Work to be completed => Please pull out, word for word, the part of the Barracuda vulnerability text below starting with "For certain attacks" and going on through "been applied correctly.".

Text for analysis =>
Attackers have exploited a critical zero-day vulnerability in Barracuda’s Email Security Gateway Appliance (ESG), allowing them to inject commands from the network. Barracuda has since distributed updates intended to address the situation. Developers explain that the vulnerability occurred when processing .tar archives. Insufficient filtering was performed in these archives, allowing the names specified within them to be used directly in Perl scripts. By manipulating file names in this way, attackers were able to inject system commands executed with the rights of the ESG software, creating a “critical” risk with a Common Vulnerability Scoring System (CVSS) score of 9.4 (CVE-2023-2868).
Barracuda has distributed updates automatically to all affected ESG appliances worldwide. Initially, the company issued a security patch on Saturday following discovery of the vulnerability the previous day. A second update was then provided on Sunday to fully contain the problem. However, the investigation has revealed that several ESG appliances had already undergone attacks and their access gained by the criminals.
For certain attacks where specific ESG appliances are identified as affected, IT analysts have provided instructions for users in the interface on which measures should be taken. Customers have also been contacted by Barracuda, although they have been advised to undertake a full examination of their IT environment to determine the spread of the cybercriminals. IT leaders should be aware and check their ESG Appliance thoroughly for warnings, along with ensuring updates have been applied correctly.

Data provided =>

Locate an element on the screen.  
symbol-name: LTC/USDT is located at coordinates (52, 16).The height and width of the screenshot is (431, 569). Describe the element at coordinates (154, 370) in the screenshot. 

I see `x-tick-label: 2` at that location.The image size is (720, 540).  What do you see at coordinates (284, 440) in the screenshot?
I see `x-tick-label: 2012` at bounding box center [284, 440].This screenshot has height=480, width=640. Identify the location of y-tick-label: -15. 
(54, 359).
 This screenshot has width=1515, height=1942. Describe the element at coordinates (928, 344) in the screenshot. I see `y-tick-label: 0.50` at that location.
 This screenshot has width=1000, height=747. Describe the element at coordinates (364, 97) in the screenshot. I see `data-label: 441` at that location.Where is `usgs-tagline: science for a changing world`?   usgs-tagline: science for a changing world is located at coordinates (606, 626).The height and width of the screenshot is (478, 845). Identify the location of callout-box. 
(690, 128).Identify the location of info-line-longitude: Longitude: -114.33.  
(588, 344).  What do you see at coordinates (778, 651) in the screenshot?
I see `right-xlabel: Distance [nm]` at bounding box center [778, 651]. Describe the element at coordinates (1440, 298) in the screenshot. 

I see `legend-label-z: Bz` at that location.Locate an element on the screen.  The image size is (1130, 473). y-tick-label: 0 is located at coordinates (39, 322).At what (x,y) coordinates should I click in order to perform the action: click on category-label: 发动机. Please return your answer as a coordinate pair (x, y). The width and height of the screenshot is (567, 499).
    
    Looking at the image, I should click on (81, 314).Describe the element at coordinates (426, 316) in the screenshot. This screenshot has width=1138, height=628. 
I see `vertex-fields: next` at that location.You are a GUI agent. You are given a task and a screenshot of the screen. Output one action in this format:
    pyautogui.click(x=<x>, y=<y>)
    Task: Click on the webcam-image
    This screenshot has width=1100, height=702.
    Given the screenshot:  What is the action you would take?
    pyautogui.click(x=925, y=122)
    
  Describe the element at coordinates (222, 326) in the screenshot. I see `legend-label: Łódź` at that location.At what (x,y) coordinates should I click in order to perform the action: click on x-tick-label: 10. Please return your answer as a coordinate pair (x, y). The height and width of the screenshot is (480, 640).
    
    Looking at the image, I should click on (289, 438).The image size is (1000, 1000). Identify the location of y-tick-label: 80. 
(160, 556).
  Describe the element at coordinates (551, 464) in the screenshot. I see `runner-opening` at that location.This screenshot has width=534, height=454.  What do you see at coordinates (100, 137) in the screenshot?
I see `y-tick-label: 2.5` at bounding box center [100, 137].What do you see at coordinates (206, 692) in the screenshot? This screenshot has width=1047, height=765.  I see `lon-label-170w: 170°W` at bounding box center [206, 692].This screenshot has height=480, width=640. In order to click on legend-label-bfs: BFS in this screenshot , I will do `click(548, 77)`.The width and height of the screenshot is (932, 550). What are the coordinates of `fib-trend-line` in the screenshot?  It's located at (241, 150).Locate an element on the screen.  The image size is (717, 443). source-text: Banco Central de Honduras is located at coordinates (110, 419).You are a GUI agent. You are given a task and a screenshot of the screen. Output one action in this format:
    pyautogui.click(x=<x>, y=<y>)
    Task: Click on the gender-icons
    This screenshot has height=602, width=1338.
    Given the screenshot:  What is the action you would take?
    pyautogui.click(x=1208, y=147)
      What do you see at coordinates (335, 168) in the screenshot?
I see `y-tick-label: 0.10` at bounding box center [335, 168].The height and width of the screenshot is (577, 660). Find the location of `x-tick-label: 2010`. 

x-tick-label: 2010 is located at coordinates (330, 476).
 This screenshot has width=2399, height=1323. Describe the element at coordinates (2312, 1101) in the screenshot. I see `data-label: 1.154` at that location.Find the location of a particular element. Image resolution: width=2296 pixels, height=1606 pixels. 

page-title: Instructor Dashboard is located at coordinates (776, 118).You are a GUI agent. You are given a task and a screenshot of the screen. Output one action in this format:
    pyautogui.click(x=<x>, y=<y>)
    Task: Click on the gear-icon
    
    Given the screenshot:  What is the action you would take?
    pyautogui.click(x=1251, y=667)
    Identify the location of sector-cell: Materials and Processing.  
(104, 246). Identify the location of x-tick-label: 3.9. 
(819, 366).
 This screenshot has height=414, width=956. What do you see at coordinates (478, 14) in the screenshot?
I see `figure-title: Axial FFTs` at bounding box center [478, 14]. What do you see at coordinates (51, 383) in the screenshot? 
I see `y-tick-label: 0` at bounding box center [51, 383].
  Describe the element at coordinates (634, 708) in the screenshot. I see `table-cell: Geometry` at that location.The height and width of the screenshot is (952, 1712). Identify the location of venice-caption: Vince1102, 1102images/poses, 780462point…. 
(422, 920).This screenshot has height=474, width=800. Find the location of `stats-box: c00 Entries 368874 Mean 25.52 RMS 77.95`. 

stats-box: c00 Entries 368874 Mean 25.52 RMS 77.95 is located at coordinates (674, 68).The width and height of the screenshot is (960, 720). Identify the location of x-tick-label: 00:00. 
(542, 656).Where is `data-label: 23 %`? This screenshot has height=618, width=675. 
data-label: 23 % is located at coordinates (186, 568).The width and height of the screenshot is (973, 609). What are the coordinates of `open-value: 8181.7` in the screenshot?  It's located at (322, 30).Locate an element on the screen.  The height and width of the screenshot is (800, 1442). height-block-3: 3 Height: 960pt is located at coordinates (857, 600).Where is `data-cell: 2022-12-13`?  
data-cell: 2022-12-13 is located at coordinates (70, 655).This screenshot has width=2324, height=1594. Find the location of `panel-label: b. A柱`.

Written response =>
For certain attacks where specific ESG appliances are identified as affected, IT analysts have provided instructions for users in the interface on which measures should be taken. Customers have also been contacted by Barracuda, although they have been advised to undertake a full examination of their IT environment to determine the spread of the cybercriminals. IT leaders should be aware and check their ESG Appliance thoroughly for warnings, along with ensuring updates have been applied correctly.